A friend asked me to re-tell her my story about the yellow signs because she wanted to touch upon that during a sermon she was giving this weekend.  I’ve told the “you are not alone”  story many times and wrote about it in fictional terms in my first novel In The Lila.  
 
No small wonder then, today as I sat with my streetwise sage by the pond he built for me in our new home … We saw a yellow bird come to visit the sanctuary.  There are couple things you should know to fully grasp the wonder (statistical significance) of the moment.
 
I’ve had a backyard water garden or pond of some sort or another for more than 15 years. 
And I’ve been an avid back yard birder for longer and I know my fair feathered friends fairly well.
 
It was a small bird … I would have said definitively a gold Finch but in truth it seemed slightly bigger.  Though perhaps not as big as an oriel.  Regardless … Gold finches have never been pond curious.  And in the year we’ve been here we haven’t seen a one.
 
There was also a little black headed Phoebe checking out the ripples on the spillway, from her perch atop a copper light fixture.  And a bright orange dragonfly who was persistent in her attempts to shoo the birds away.
 
But this yellow bird kept trying to put his feet in the water.  He would fly from the magnolia tree to the Olive tree to the new jujube tree still in it’s pot.  It dared to dip down onto the wheelbarrow then onto the rocks that bordered the cascading spillway.
 
On one fly by the little bird did touch it’s beak into the water as if to scoop up a mosquito fish before darting away into the branches of an evergreen near by.
 
Gold finches don’t eat fish and neither do orioles.  Could be it was just getting a taste of the water.  Though another thought came to mine.   

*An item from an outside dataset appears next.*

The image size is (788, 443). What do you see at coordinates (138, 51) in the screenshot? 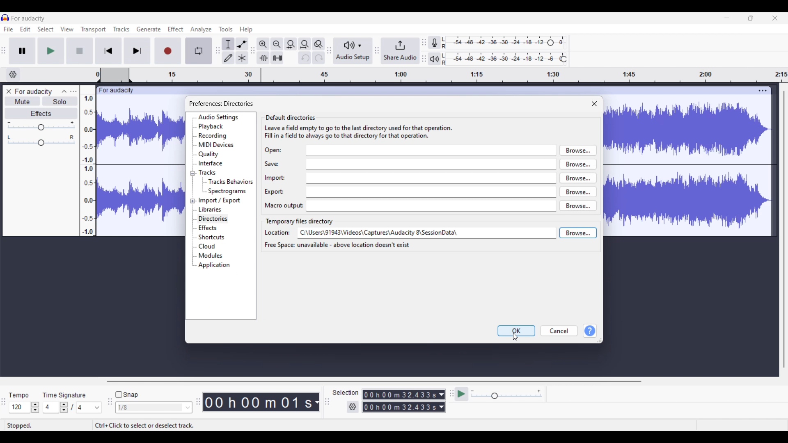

I turned to my husband and said … “Maybe it’s a parakeet.”
“Could be”, he answered in the slow southern drawl.

 
Truth is … That yellow bird, the first we have ever seen at our pond, not quite looking like any previous visitor to our home, behaving differently than most birds do … statistically significantly so 🙂 

Sure, it could have been a parakeet …
but it was most certainly a Paraclete.